◆ What you have to do: Rewrite the material below, swapping "element" for "item" and leaving everything else unchanged.
○ ○ ○ ○
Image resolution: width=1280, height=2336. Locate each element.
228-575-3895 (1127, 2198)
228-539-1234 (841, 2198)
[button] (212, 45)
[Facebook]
○ ○ ○ ○
◆ Written solution:
Image resolution: width=1280, height=2336. Locate each item.
228-575-3895 (1127, 2198)
228-539-1234 (841, 2198)
[button] (212, 45)
[Facebook]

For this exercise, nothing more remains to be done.